Understand What's Protected
FSCS covers only deposits in bank accounts. It does not cover investment losses, crypto assets, or losses due to poor investment advice. If your neobank offers investment products or crypto trading, those are separate and not protected by FSCS. Also, the £85,000 limit is per person per banking license. If you have accounts with two neobanks that use the same underlying partner bank, your total deposits at that bank are combined for the limit.
Practical Tips for Savers
- Check the license type: Before depositing large sums, confirm whether the neobank is a bank or an e-money institution. Look for 'Authorised by the Prudential Regulation Authority' (bank) vs 'Authorised by the Financial Conduct Authority' (EMI).
- Spread deposits across different banking licenses: To stay within the £85,000 limit, keep deposits under the cap at each neobank.

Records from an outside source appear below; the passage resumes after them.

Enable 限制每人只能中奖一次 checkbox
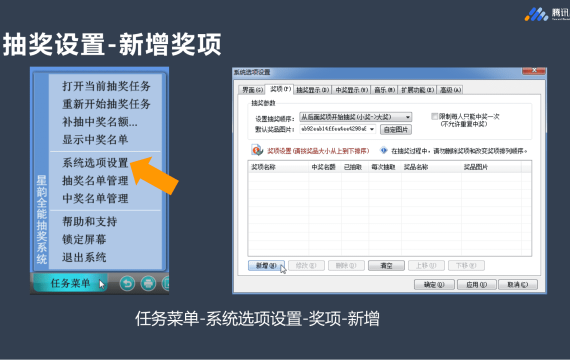The height and width of the screenshot is (360, 570). coord(434,116)
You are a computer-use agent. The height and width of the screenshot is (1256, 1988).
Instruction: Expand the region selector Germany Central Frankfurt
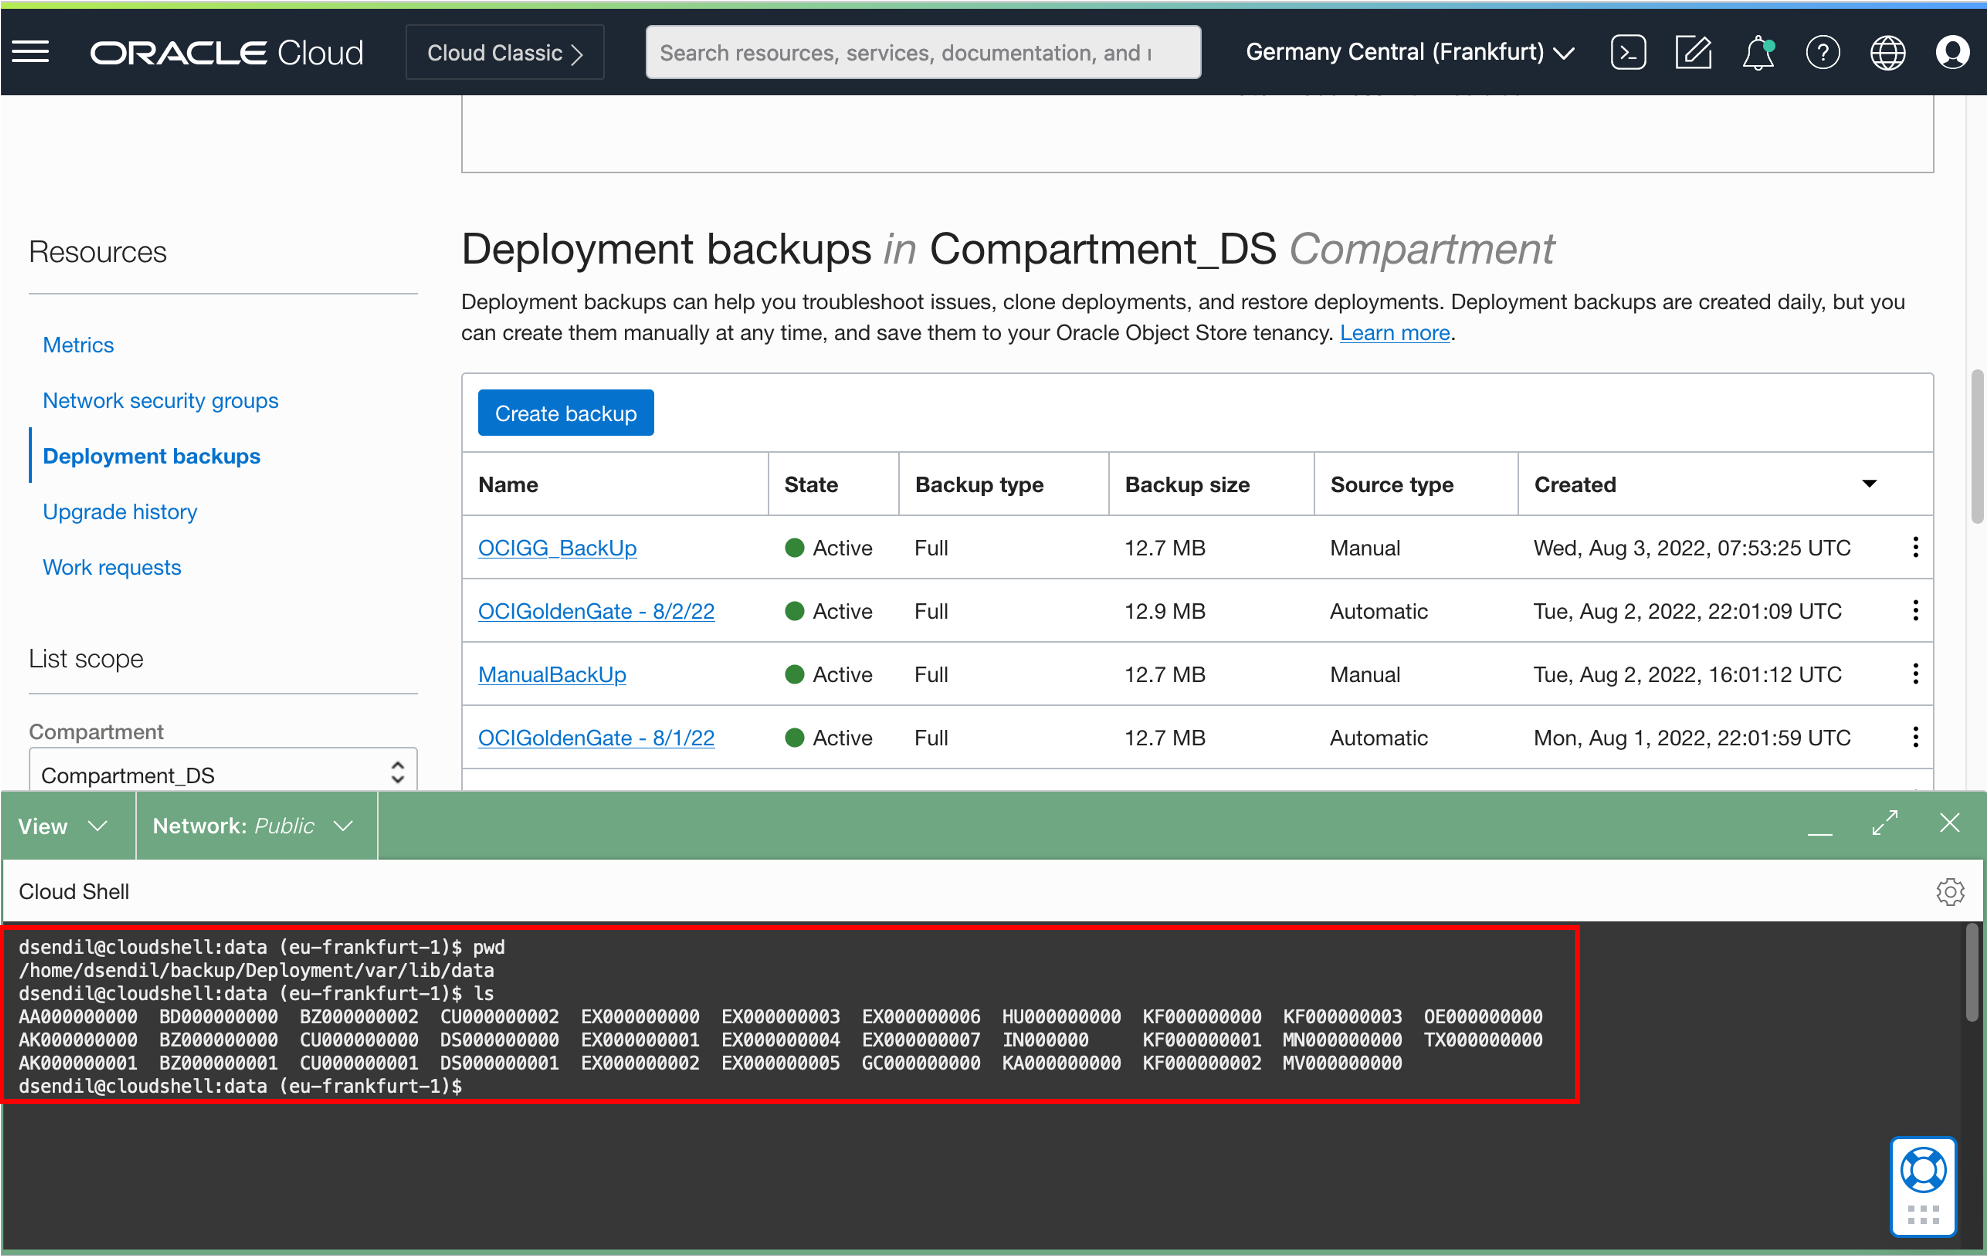tap(1410, 51)
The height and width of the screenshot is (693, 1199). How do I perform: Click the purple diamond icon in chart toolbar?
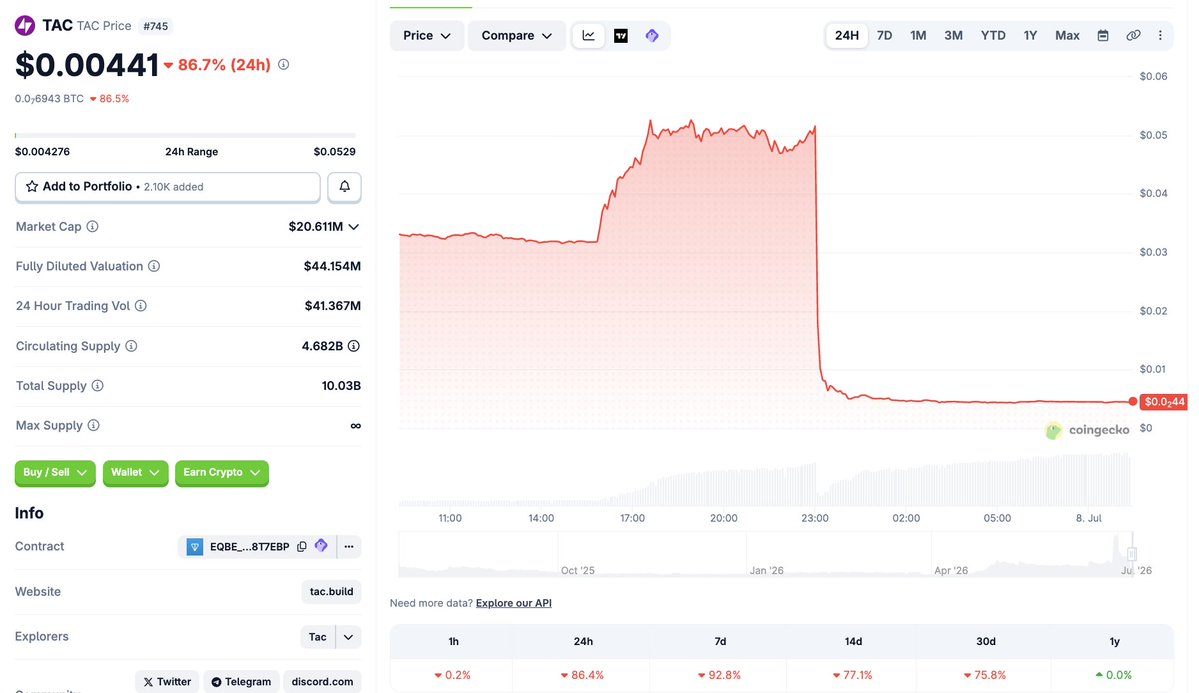652,36
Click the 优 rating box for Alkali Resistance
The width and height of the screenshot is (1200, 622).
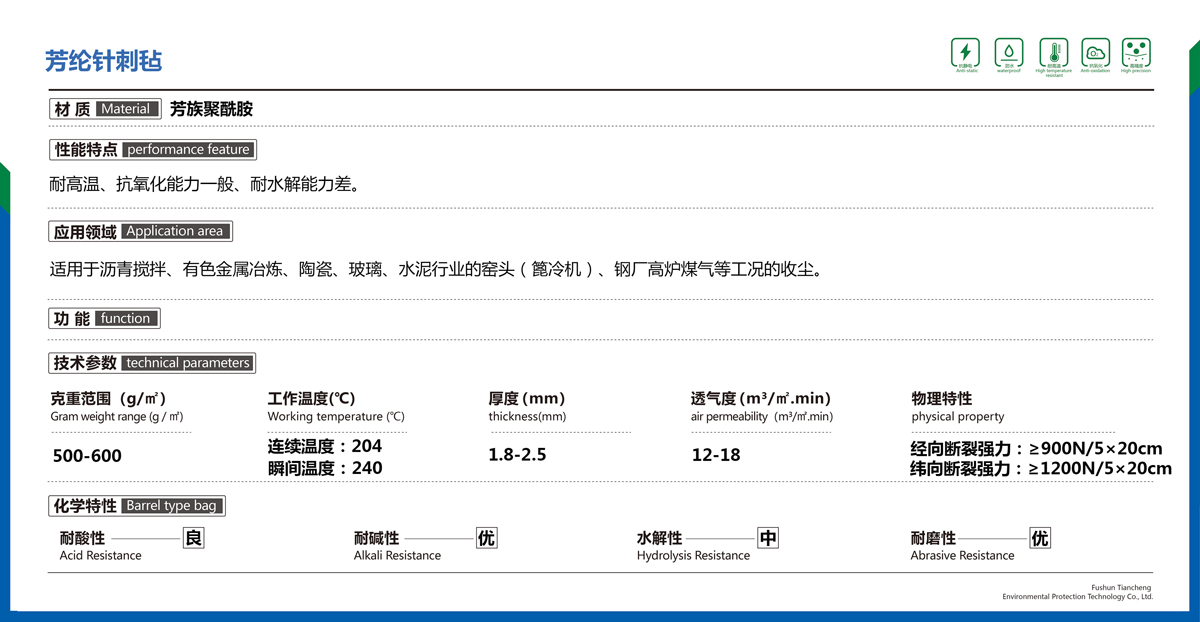(x=486, y=538)
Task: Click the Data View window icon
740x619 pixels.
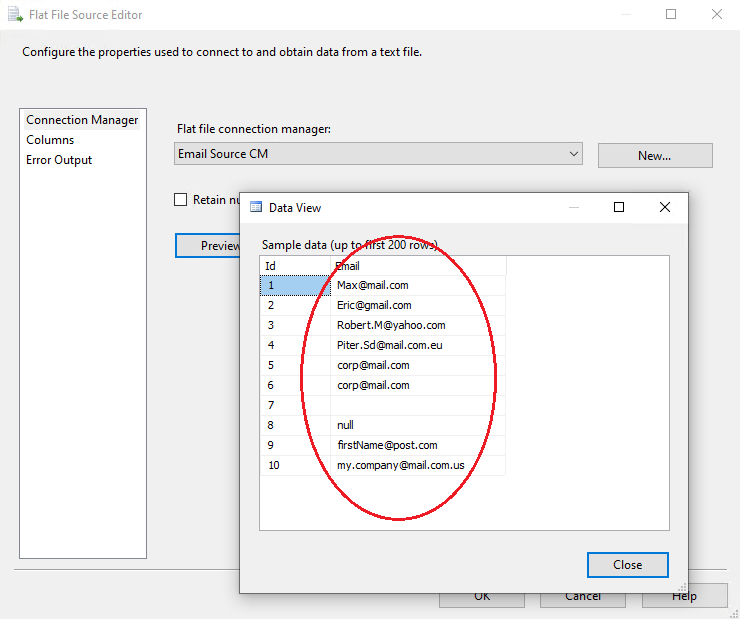Action: pos(256,207)
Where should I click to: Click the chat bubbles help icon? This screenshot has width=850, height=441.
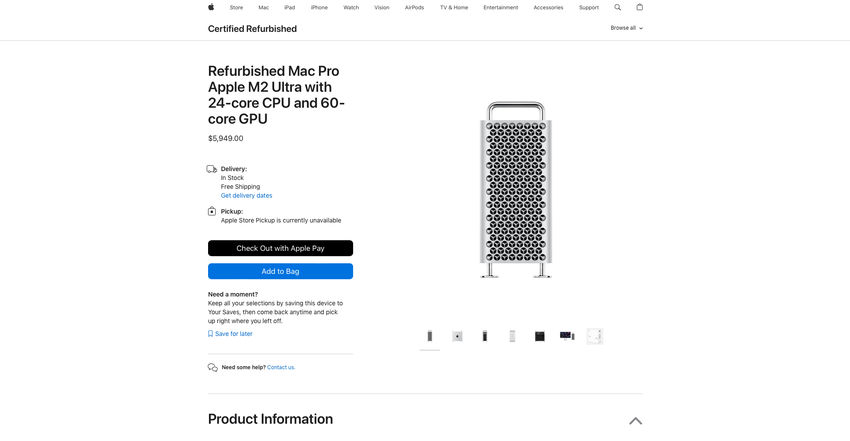click(213, 367)
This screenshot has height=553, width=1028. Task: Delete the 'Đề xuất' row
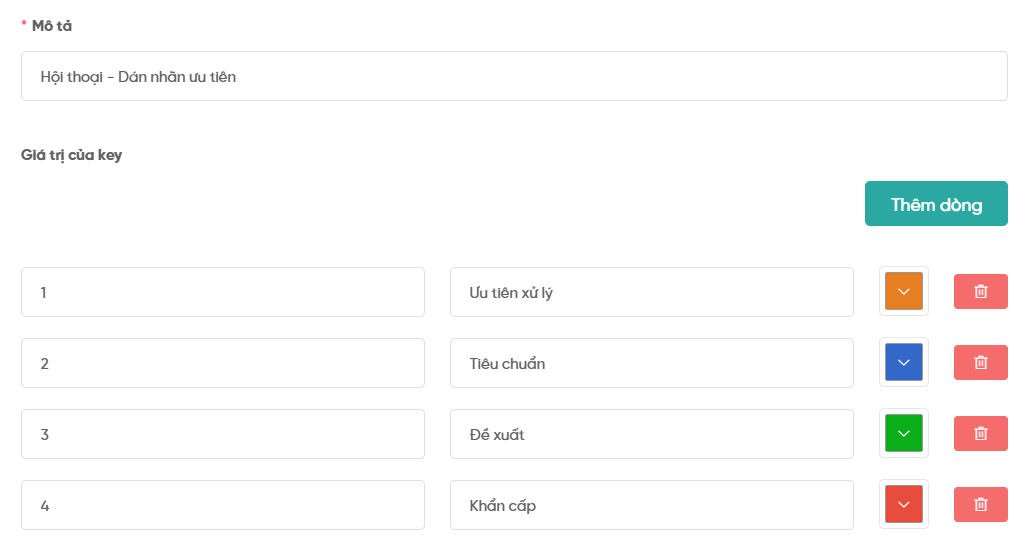(980, 433)
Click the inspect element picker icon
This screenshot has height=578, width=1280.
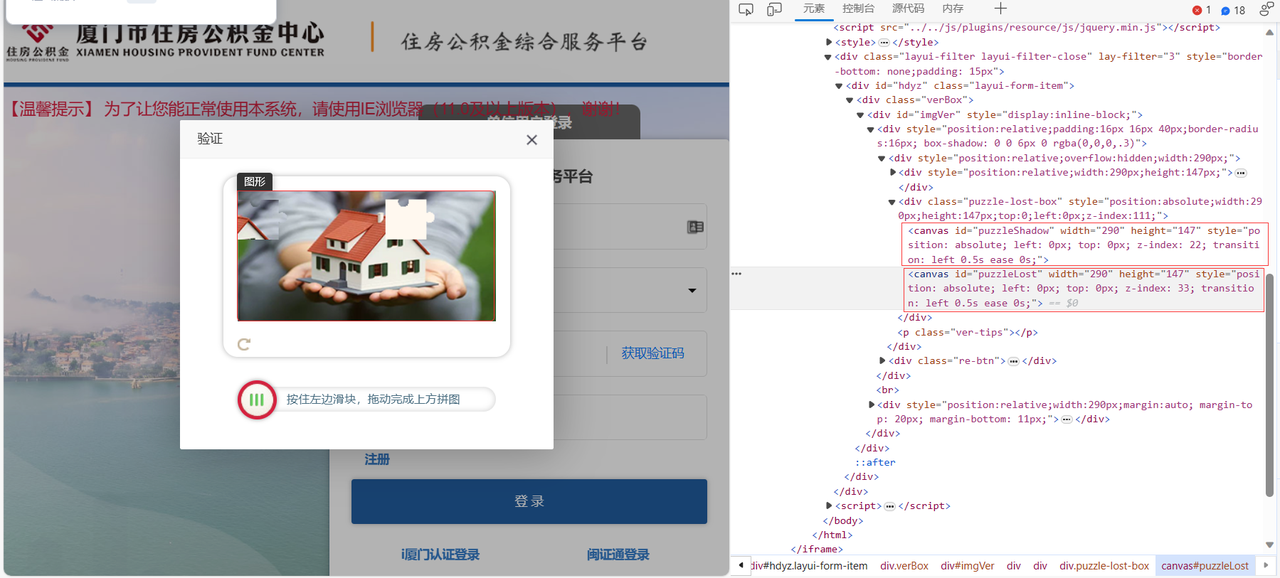point(746,10)
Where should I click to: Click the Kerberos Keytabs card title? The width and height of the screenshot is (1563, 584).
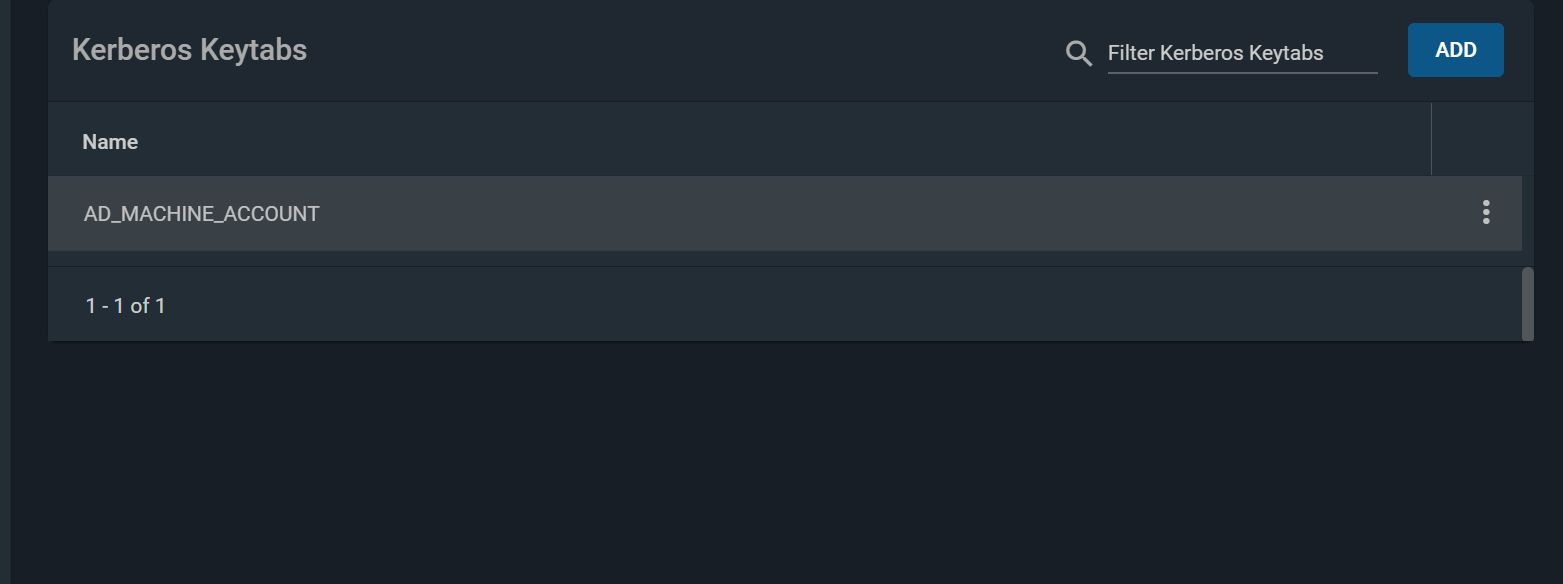(x=190, y=50)
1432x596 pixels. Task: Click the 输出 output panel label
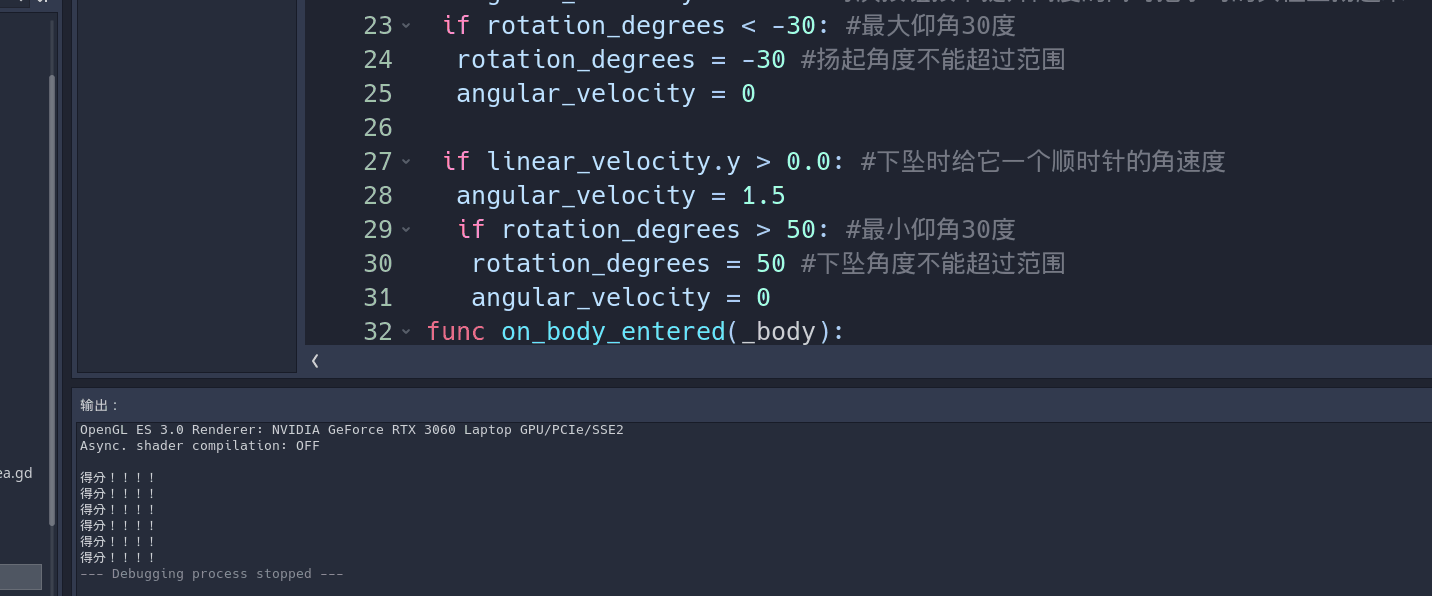pos(100,405)
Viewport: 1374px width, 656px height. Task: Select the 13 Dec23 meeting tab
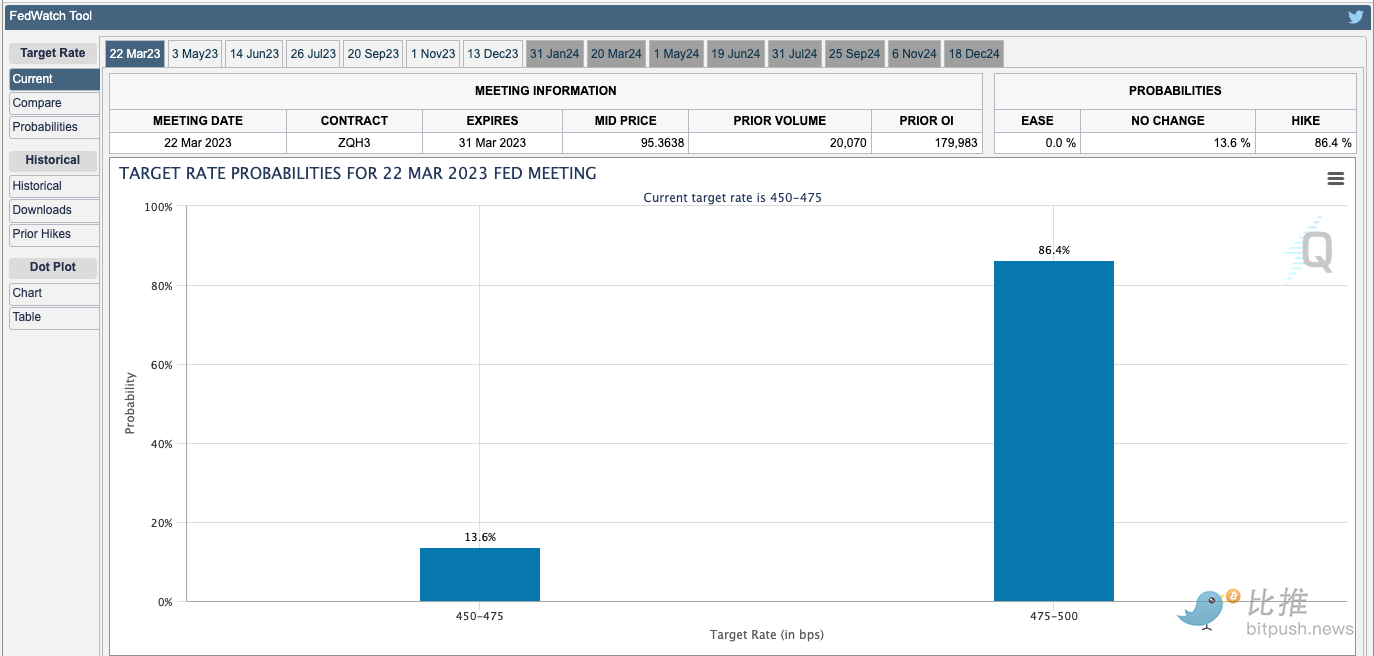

If a neobank uses a partner bank, find out which bank and consider your total exposure to that bank.
- Beware of e-money limits: E-money institutions often have lower protection levels. For example, if a neobank is an EMI, your funds are safeguarded but not FSCS-insured. Consider keeping only small day-to-day balances in e-money accounts and larger savings in FSCS-covered bank accounts.
- Read the fine print: Terms and conditions will state whether your account is a bank account or e-money. Also check the safeguarding arrangement and any limits.
- Consider multiple providers: You can use multiple neobanks with different licenses to increase total coverage, as each license provides up to £85,000 protection (for banks) or separate safeguarding pools (for EMIs).
Conclusion
Neobanks can be a convenient way to manage money, but protection varies. Only neobanks with a full UK banking license or those that deposit your money with an FSCS-covered partner bank offer the same deposit insurance as traditional banks. E-money institutions provide safeguarding, not FSCS coverage. Always verify the protection status before depositing significant amounts. For peace of mind, spread your deposits across multiple banking licenses and keep within the £85,000 limit per license. When in doubt, ask the provider directly for written confirmation.